> ASSIGNMENT: Lines below that include "cell" are the answer; copy each one.

> DATASET CONTENT:

'''

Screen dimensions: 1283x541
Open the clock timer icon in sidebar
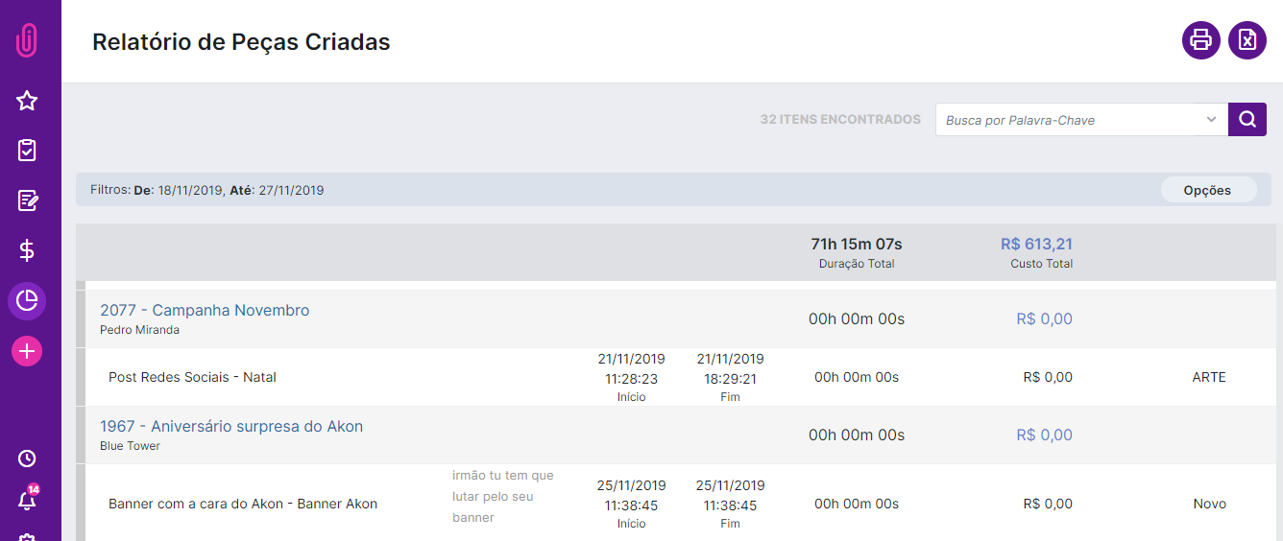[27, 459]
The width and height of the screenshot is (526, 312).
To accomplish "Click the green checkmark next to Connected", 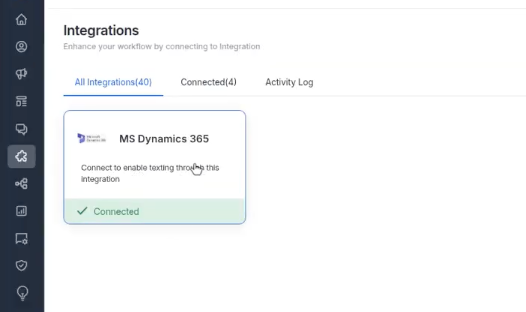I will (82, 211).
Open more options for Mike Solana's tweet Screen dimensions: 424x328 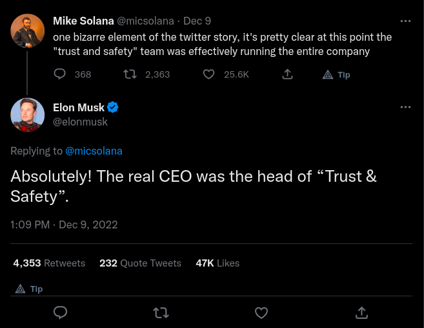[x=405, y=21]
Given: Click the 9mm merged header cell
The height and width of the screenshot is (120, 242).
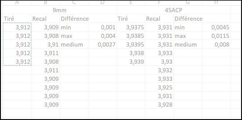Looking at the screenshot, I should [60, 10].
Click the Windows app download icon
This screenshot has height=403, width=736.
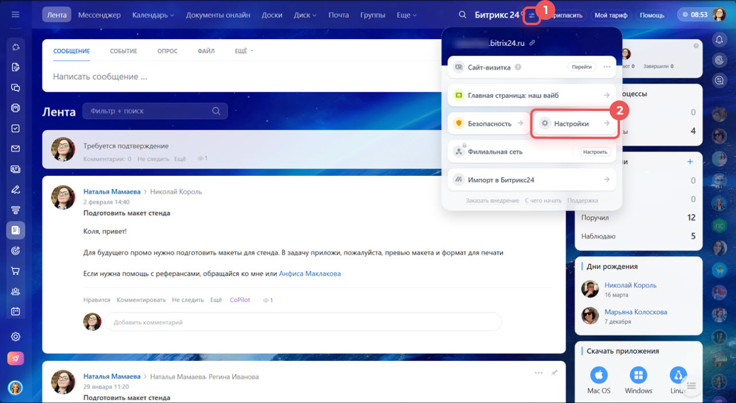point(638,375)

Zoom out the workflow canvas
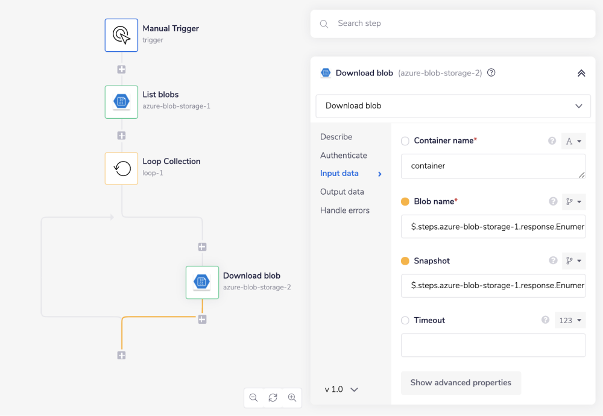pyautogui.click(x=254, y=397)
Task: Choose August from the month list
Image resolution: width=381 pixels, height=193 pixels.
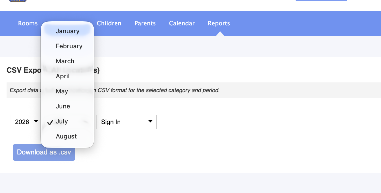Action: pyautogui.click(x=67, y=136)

'''
'''

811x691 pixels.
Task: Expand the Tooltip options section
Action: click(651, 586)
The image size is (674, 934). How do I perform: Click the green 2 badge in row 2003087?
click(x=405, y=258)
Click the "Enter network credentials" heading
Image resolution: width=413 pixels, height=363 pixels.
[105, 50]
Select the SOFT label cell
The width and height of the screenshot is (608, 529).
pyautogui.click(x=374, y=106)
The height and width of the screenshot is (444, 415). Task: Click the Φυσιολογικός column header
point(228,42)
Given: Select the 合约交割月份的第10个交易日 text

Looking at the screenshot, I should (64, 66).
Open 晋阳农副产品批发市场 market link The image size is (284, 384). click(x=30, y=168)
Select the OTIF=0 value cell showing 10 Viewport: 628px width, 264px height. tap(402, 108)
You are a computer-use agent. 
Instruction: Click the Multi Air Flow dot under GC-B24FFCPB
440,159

'''

> RESPONSE TO THIS TASK:
Given: Click the 9mm merged header cell
Select the SOFT label cell
Select the OTIF=0 value cell showing 10 Viewport: 628px width, 264px height. tap(402, 108)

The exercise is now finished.